Write out the entries below word for word, starting at the line that contains "You are a GUI" and ending at the line that contains "pos(306,45)", with both of those lines included. Leave the pictures out.

[DATA TO USE start]

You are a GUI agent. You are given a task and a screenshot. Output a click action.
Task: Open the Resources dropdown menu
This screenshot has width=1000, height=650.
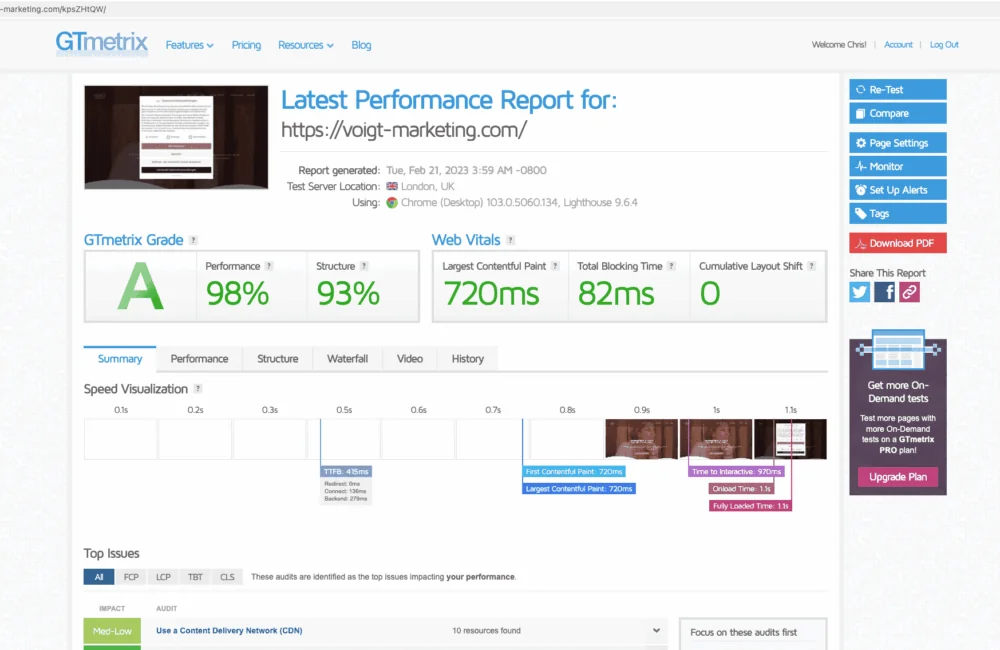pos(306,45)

[DATA TO USE end]
[DATA TO USE start]

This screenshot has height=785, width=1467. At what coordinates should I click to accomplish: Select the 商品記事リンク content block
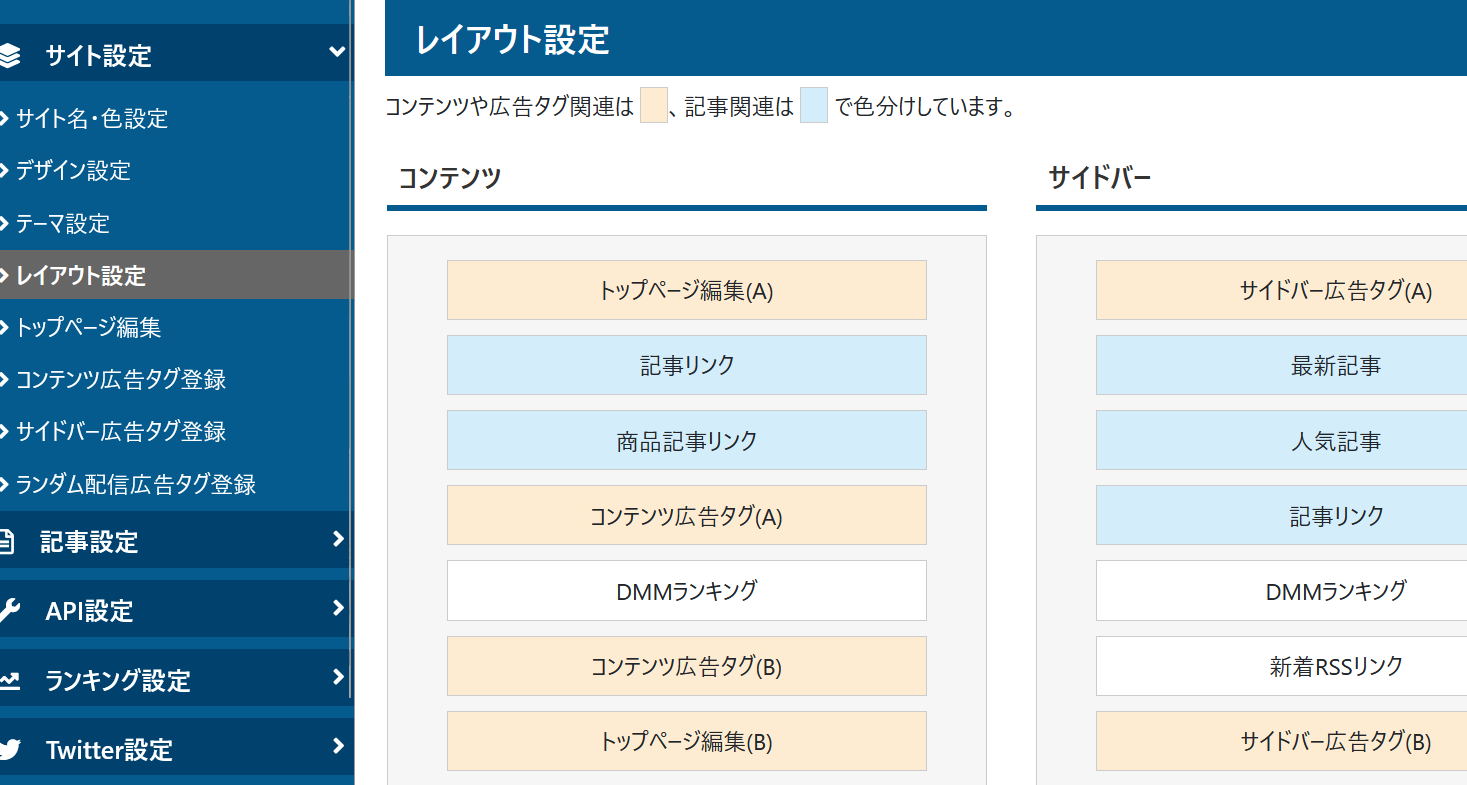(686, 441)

[DATA TO USE end]

** THE RESULT **
You are a GUI agent. You are given a task and a screenshot. Output a click action.
Task: Open the Resources dropdown menu
This screenshot has width=1000, height=650.
pos(306,45)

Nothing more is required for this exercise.